Le résultat, c’est que des consignes comme assure-toi que le démarrage du service se termine en moins de 800 ms ou aucune span dans ces quatre parcours utilisateurs critiques ne dépasse deux secondes deviennent traitables. L’agent peut reproduire un bogue, le corriger, valider le correctif en pilotant l’application de bout en bout, et enregistrer une vidéo de la résolution. Ils rapportent des exécutions uniques de Codex travaillant sur une seule tâche pendant plus de six heures, souvent pendant que les humains dorment.
La conséquence pour le dirigeant : la lisibilité de votre application pour vos agents est désormais une propriété d’ingénierie de premier ordre, au rang de la fiabilité et de la sécurité. Si vos journaux et vos métriques vivent derrière un tableau de bord SaaS facturé à la requête que votre équipe consulte dans un navigateur, vos agents ne peuvent pas se permettre d’en apprendre à la vitesse qu’il leur faut. Une observabilité interne que l’agent peut interroger librement n’est plus une infrastructure optionnelle. C’est la fondation de tout le reste.
5. Encoder le goût mécaniquement ; ramasser les rebuts en continu
Codex, comme tout système d’appariement de patrons, reproduit ce qui existe déjà dans le dépôt, y compris les parties sous-optimales. L’équipe d’OpenAI a d’abord tenté de gérer cela avec un rituel de nettoyage du vendredi : chaque ingénieur passait vingt pour cent de sa semaine à nettoyer la « bouillie d’IA ». Ça n’a pas tenu à l’échelle. Évidemment que non. Le débit a monté ; le temps de nettoyage est resté plat ; la bouillie a gagné.
Ce qui tient à l’échelle, c’est d’encoder le goût une fois et de laisser l’agent l’imposer pour toujours. Ils appellent cela des « principes d’or » : des règles mécaniques et assumées qui gardent la base de code lisible et cohérente pour les exécutions d’agents à venir. Un ensemble de tâches Codex en arrière-plan balaie le dépôt à cadence régulière, ouvre des PR de refactorisation ciblées, la plupart révisables en moins d’une minute et fusionnées automatiquement.
La conséquence pour le dirigeant : la dette technique a changé de forme. Ce n’est plus un emprunt à taux élevé qu’on contracte sous la pression des échéances et qu’on rembourse en douloureuses rafales trimestrielles. Elle peut maintenant composer dans l’autre sens : le goût humain est capturé une fois et imposé en continu sur chaque ligne de code que l’agent écrit par la suite. La discipline qui fait composer le goût dépasse, et de loin, la discipline qui nettoie périodiquement après son absence.

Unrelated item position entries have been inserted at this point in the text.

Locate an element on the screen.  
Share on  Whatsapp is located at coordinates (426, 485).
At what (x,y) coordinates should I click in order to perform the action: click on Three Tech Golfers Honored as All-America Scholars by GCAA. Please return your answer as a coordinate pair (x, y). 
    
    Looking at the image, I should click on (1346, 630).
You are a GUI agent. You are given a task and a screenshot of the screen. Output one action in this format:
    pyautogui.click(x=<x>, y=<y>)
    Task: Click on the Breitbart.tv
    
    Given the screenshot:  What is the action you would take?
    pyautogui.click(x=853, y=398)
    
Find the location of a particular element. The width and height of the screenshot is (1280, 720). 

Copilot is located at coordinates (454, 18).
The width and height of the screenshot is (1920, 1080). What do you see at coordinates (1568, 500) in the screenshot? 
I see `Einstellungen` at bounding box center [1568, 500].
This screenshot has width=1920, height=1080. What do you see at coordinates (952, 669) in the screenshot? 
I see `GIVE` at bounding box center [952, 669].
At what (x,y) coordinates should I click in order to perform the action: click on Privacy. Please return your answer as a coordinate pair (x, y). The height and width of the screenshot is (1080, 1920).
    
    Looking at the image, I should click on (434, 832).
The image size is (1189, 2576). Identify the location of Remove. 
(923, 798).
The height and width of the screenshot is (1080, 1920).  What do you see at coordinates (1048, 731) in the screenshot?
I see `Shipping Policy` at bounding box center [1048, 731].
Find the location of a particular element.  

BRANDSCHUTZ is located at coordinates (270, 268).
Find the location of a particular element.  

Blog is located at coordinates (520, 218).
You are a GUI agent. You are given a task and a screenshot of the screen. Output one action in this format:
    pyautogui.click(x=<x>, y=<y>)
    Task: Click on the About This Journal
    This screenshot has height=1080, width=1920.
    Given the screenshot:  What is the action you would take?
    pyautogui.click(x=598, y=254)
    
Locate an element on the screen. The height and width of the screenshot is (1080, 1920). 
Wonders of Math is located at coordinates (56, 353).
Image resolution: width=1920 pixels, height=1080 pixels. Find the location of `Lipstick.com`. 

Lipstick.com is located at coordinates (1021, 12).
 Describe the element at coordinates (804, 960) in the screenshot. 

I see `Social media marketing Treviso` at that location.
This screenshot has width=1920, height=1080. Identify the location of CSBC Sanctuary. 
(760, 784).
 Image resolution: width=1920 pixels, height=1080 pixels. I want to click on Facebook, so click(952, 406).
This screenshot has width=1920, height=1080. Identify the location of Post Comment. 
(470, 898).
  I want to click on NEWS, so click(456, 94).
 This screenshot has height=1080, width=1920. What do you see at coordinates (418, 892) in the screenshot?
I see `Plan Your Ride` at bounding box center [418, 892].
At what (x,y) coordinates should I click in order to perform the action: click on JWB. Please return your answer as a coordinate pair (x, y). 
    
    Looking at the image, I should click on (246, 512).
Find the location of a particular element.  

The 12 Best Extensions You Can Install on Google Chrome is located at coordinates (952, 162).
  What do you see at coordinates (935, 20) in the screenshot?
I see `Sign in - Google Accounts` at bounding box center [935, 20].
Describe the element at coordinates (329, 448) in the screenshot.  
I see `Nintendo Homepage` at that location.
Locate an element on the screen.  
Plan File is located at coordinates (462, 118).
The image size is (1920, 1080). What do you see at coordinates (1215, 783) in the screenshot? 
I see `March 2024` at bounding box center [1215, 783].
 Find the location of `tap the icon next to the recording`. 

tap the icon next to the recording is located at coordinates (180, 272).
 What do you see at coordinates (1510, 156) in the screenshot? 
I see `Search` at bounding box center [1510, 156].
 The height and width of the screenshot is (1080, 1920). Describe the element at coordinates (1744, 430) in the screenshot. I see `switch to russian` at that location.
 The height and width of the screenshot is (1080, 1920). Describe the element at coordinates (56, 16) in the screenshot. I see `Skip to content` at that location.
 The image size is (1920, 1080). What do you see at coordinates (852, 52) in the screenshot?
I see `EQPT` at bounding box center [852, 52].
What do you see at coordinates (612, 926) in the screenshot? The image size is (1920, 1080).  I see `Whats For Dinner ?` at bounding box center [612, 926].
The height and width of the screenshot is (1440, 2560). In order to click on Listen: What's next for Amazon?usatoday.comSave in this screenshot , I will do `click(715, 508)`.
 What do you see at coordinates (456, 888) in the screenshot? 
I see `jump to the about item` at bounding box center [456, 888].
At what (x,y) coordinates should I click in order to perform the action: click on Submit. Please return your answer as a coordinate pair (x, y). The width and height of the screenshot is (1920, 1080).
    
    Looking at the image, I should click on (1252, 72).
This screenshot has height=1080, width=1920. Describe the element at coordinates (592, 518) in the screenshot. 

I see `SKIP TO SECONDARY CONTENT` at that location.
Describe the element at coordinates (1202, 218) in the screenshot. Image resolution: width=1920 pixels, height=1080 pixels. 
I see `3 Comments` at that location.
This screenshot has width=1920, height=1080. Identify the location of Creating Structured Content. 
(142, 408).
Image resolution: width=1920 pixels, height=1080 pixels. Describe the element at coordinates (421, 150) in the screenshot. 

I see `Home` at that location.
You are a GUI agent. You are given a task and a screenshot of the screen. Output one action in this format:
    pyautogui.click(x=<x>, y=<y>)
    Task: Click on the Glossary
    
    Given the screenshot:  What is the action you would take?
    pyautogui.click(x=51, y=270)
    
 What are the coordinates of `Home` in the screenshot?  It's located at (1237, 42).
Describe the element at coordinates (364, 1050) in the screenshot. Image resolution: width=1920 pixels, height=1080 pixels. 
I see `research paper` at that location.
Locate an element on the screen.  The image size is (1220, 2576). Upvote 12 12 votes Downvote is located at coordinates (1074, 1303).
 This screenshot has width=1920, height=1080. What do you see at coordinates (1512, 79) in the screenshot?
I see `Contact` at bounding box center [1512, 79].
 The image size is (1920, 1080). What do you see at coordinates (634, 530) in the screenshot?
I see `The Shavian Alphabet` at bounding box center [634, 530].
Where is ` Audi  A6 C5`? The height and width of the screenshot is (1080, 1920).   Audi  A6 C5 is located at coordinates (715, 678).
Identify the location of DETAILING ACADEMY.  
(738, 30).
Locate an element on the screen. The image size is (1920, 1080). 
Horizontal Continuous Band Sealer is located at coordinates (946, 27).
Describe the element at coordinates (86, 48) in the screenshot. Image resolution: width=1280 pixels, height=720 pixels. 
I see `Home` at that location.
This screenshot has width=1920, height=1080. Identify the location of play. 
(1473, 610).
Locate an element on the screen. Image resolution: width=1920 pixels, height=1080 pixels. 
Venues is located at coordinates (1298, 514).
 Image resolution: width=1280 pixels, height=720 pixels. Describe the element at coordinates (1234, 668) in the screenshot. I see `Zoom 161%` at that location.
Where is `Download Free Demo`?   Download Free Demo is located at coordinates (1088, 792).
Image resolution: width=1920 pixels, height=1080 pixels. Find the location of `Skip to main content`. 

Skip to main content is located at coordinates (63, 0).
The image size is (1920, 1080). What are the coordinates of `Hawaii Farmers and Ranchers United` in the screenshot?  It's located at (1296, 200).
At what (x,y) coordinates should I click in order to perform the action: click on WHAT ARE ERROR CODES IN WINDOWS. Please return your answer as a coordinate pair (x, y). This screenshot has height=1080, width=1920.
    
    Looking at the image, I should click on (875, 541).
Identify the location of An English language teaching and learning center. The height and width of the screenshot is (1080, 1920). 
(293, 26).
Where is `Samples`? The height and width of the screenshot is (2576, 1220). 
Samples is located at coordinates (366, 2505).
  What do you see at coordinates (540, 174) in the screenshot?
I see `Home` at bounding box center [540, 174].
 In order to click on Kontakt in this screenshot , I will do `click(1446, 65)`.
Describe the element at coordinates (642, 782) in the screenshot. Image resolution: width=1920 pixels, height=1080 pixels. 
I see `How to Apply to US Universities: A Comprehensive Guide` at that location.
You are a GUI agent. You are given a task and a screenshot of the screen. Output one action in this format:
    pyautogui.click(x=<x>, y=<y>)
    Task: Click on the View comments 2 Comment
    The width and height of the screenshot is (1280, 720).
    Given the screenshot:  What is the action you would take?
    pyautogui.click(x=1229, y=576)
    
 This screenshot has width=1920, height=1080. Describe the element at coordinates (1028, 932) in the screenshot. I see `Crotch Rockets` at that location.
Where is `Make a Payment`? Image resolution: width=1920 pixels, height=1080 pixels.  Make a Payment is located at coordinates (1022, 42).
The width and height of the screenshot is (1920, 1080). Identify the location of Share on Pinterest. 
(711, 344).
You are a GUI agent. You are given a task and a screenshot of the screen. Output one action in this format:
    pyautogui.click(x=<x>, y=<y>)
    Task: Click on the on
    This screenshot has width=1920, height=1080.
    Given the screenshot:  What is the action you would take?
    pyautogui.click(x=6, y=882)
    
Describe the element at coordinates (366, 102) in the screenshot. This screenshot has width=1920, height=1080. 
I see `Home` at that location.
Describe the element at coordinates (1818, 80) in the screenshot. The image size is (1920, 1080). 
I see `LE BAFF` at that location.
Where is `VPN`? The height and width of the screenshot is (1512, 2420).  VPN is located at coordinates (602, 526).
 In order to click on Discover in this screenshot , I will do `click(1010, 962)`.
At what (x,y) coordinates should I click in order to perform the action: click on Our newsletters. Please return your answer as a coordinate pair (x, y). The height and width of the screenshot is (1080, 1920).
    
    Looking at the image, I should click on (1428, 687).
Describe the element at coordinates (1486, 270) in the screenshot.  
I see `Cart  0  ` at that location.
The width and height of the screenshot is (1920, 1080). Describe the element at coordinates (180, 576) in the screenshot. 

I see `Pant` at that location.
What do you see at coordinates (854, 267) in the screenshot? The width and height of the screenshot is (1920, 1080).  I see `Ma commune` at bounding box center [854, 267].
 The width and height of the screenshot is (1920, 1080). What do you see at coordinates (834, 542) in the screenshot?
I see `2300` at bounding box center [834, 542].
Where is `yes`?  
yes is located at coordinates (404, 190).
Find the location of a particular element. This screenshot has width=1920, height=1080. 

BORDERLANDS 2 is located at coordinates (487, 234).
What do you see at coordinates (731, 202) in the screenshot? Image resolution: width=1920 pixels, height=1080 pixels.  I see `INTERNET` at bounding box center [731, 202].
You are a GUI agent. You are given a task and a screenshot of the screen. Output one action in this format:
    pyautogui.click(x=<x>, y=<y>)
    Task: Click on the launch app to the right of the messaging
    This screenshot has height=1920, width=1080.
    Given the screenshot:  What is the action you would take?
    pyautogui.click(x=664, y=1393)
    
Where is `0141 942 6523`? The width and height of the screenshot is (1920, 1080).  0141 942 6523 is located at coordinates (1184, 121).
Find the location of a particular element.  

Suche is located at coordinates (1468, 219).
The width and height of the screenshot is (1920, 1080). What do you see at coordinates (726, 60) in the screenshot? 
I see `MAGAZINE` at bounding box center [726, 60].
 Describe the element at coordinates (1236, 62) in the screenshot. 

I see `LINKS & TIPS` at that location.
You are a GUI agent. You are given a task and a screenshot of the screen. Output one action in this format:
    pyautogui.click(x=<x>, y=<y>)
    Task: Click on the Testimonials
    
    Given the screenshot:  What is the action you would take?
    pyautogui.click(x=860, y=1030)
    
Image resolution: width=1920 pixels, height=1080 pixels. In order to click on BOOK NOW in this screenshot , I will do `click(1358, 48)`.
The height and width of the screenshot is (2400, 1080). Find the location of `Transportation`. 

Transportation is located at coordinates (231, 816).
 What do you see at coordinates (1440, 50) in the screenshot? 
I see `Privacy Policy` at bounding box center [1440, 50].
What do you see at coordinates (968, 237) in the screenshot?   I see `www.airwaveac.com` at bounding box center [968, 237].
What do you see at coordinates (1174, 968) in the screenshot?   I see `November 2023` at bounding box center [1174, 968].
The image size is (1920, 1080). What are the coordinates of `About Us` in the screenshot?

Ce que c’est, et ce que ce n’est pas
Le billet d’OpenAI est prudent à un endroit où il aurait facilement pu verser dans l’hyperbole. Ce comportement dépend fortement de la structure et de l’outillage propres à ce dépôt et on ne doit pas présumer qu’il se généralise sans un investissement semblable. Ne lisez pas le manuel de terrain comme une recette à coller dans votre plan du T3. Lisez-le comme la description de ce qui devient possible quand une organisation construit réellement le harnais, et le portrait correspondant de ce qui devient impossible quand elle ne le fait pas.
La conversation inutile, dans la plupart des institutions, est encore : devrions-nous laisser nos ingénieurs utiliser l’IA ? La conversation utile, celle dont OpenAI vient de publier les notes de terrain, est : quelle fraction de notre investissement en ingénierie, ce trimestre, va dans le harnais plutôt que dans les fonctionnalités ? Les institutions qui trouveront le bon ratio d’ici 2027 auront l’air d’avoir été chanceuses. Elles n’auront pas été chanceuses. Elles auront financé le harnais pendant que tout le monde finançait le moteur.
Si l’IA est devenue plus rapide et que votre entreprise ne l’est pas devenue, c’est ici que l’écart allait toujours se mesurer.
Nous avons les moteurs. Il nous faut les voitures.
L’agent écrit le code. L’ingénieur écrit le monde dans lequel le code vit.